Why is there no problem in English? Because in the iso-8859-1, gb2312, UTF-8 and any encoding format, the English encoding format is the same, each character occupies 8 digits, and the Chinese language is troublesome, in gb2312, the next Chinese Character occupies 16 bits and two bits, while in UTF-8, the next Chinese Character occupies 24 bits and three bits. When the browser does not know the encoding method, the characters will be truncated from the middle, and the display will be out of order. To solve the garbled code problem, we need to tell the browser what encoding method we use.
Note the following steps to get the properly displayed Chinese characters:
Because the server needs to read the JSP file locally and then write the response after processing, we must first know the encoding format of the JSP file. Solve the problem from the source.
In Windows XP, the default file encoding format is gb2312. We need to add the encoding information in the HTTP Response (response), using the following method:
<% @ Page contenttype = "text/html; charset = gb2312" %>
This section is placed in the first line of the JSP page to specify the response type and encoding format. contenttype is text/html, Which is HTML content, and charset indicates encoding is gb2312. In this way, the browser can obtain the encoding format from the response. This form of <% @ %> is called the JSP instruction (Directive). Now we are exposed to the page instruction, including the include and taglib commands, which will be discussed later.
You also need to specify the encoding format in HTML.
<Head>
<Meta http-equiv = "Content-Type" content = "text/html; charset = gb2312"/>
<Title> title </title>
</Head>
The meta part is used to specify the current HTML encoding format. Note that this section should be placed in the head tag and placed at the beginning of the head tag. If it is not at the beginning, problems may occur in IE, especially when the title contains Chinese characters.
II. Post garbled
First, add method = "Post" to form to enable post when submitting the form.
When sending a request, the encoding used is iso-8859-1, meaning that only English is a valid character, this restriction is because at the beginning of the specified HTTP standard members are from the English country, therefore, if you use the default method to retrieve data from the request, all Chinese characters will be garbled.

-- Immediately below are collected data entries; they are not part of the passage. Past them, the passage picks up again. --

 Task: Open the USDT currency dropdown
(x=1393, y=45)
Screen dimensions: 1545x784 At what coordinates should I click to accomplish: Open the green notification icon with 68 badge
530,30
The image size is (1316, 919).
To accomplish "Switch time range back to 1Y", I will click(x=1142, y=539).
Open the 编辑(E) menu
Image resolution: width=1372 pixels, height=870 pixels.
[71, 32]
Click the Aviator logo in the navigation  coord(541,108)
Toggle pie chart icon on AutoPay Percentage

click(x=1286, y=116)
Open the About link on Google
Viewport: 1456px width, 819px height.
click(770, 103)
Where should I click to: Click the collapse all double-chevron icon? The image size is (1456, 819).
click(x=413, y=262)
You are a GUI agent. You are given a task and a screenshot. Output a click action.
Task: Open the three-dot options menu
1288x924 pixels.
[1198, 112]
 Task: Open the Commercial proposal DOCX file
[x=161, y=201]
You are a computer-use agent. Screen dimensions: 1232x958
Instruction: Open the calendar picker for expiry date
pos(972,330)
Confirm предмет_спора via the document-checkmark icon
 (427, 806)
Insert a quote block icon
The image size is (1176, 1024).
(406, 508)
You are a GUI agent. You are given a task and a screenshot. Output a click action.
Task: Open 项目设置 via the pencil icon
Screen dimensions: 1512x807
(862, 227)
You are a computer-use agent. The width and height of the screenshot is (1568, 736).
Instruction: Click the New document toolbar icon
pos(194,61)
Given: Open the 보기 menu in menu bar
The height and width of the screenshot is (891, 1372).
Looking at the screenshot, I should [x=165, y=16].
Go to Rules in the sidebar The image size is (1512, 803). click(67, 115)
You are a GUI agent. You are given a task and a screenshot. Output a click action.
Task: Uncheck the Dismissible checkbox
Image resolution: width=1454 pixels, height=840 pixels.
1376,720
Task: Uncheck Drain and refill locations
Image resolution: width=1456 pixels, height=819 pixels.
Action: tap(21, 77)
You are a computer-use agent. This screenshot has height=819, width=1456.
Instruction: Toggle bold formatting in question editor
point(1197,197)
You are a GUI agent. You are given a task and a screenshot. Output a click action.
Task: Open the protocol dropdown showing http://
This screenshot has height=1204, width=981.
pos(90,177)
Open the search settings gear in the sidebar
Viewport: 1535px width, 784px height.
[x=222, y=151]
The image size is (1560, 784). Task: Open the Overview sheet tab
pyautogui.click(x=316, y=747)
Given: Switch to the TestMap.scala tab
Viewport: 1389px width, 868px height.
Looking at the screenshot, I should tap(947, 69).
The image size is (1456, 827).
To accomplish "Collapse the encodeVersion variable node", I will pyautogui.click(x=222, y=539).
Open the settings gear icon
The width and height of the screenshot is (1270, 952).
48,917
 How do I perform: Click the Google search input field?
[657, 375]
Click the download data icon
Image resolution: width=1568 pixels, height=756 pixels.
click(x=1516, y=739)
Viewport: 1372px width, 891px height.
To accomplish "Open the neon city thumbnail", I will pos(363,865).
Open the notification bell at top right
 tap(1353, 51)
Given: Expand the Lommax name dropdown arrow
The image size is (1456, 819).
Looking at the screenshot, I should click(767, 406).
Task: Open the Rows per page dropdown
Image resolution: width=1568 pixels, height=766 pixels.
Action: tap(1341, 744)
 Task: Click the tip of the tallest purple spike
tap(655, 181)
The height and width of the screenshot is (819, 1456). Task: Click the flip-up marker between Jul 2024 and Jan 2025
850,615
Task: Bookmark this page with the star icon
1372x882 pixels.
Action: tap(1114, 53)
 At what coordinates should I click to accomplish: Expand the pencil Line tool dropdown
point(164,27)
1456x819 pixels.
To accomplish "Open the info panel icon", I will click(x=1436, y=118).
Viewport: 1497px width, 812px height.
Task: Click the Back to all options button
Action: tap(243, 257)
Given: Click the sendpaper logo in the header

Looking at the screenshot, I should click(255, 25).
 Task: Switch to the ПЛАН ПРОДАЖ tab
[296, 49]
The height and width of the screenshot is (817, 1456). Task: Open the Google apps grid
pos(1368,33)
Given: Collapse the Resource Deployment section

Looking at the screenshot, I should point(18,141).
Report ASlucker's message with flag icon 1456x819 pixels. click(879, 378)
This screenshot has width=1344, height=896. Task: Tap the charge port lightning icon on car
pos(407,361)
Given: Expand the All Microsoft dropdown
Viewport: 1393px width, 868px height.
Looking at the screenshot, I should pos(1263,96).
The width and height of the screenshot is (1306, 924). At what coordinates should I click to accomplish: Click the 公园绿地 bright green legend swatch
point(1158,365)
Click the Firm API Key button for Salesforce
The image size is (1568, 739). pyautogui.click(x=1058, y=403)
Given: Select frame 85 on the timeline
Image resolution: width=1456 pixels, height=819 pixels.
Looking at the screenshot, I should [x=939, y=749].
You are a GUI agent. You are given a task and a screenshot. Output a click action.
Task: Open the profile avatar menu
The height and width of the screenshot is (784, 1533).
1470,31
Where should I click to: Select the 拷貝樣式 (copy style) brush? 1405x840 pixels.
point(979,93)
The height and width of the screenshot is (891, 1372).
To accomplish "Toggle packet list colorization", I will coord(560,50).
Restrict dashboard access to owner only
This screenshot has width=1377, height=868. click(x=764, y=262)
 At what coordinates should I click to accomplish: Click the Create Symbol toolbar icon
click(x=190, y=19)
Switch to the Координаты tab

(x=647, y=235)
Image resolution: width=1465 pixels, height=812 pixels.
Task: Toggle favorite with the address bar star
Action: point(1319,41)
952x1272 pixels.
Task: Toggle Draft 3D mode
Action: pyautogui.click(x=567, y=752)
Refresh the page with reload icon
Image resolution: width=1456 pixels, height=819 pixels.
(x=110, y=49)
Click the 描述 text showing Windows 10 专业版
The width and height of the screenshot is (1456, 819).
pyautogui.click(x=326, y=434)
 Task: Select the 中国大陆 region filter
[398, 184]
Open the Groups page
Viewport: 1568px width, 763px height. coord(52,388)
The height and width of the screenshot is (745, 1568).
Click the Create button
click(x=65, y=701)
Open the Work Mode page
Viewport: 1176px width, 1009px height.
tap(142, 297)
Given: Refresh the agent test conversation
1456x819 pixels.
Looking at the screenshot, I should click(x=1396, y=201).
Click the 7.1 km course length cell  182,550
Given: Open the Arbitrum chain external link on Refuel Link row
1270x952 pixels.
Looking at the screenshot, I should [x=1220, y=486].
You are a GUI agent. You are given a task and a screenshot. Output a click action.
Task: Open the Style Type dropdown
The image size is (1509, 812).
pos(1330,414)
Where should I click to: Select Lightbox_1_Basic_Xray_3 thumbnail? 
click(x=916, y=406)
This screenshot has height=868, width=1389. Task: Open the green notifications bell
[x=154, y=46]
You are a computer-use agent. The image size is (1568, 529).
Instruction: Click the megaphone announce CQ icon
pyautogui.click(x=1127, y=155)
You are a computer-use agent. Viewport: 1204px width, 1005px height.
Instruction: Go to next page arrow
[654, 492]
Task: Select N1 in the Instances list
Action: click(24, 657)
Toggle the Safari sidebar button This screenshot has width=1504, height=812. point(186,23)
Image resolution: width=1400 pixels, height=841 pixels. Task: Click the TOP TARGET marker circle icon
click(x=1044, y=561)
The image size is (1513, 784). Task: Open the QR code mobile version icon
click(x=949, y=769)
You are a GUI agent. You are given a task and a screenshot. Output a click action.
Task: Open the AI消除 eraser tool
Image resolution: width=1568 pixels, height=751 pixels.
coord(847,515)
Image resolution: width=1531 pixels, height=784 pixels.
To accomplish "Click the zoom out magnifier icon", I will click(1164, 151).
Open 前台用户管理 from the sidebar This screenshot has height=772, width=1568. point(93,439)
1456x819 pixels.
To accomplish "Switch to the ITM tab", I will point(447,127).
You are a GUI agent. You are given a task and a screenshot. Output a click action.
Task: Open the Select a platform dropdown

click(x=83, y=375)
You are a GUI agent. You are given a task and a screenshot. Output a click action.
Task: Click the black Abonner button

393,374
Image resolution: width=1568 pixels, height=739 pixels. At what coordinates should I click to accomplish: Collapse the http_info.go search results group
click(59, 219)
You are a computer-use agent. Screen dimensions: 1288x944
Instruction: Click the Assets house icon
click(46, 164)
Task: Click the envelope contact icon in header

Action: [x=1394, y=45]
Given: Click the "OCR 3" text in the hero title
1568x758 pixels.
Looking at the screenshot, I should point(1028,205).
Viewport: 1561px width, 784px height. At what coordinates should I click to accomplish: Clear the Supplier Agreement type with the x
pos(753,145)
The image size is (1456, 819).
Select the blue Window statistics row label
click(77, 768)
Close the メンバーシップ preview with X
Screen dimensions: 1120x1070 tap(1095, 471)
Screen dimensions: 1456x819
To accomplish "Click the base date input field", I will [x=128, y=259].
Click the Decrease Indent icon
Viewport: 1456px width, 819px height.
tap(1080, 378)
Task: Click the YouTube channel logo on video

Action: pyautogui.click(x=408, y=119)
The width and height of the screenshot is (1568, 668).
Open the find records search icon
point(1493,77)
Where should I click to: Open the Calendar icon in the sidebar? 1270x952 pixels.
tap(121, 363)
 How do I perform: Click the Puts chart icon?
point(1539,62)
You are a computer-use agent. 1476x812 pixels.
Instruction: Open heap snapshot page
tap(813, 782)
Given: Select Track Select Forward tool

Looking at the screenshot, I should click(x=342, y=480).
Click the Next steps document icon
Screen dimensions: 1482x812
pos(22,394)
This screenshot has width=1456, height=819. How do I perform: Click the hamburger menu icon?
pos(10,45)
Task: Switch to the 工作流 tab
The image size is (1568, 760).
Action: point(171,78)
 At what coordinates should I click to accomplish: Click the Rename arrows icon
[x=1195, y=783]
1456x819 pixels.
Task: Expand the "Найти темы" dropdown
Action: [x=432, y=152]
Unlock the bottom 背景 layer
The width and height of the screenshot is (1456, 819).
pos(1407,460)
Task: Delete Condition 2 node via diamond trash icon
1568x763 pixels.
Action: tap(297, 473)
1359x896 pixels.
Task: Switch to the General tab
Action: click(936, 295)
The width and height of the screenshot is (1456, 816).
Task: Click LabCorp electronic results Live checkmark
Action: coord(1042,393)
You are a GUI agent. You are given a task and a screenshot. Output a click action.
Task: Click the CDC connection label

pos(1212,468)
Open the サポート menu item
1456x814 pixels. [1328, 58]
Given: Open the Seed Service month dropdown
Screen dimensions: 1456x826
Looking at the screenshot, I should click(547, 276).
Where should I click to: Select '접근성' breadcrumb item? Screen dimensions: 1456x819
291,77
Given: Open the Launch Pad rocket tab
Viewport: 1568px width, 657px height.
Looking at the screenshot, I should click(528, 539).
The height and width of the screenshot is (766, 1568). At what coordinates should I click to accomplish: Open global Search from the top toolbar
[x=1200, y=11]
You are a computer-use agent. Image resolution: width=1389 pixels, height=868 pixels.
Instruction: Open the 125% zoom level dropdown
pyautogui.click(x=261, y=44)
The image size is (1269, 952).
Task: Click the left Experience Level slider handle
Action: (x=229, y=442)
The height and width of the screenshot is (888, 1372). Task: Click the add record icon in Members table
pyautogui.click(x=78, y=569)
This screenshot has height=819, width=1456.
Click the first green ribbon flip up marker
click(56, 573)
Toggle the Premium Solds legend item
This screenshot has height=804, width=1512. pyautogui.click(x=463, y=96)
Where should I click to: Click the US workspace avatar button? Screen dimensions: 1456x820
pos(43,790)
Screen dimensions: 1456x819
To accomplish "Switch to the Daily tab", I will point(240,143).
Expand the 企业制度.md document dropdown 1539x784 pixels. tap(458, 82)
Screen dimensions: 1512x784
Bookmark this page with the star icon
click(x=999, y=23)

The solution is to add a Java statement at the beginning of JSP to set the character encoding of the request.
<%
Request. setcharacterencoding ("gb2312 ");
%>
3. Get garbled
Click the hyperlink directly. The default submission method of form is get.
The solution in post mode is simple, because the data submitted in post mode is sent in binary mode and appended to the body part of the HTTP request, you only need to specify the encoding format in the background.
In get mode, parameters are directly appended to the URL. The request. setcharacterencoding () cannot be used for processing these parameters. The result is that all the Chinese files in get form are garbled. There is no easy way to convert these Chinese characters one by one and use new string (bytes, "gb2312") for transcoding.
As we can see, first get the parameters from the request, then the string according to the iso-8859-1 encoding into a byte array, and then use gb2312 encoding into a new string, and finally print out is normal Chinese. The disadvantage of this is that transcoding is required for all Chinese files obtained from the request, which is very cumbersome. Therefore, do not <a href = "test. jsp? Username = test "> test </a>: Write the Chinese parameters to the hyperlink, and try to use method =" Post "for form. In this way, you only need to set request. setcharacterencoding () can handle Chinese garbled characters.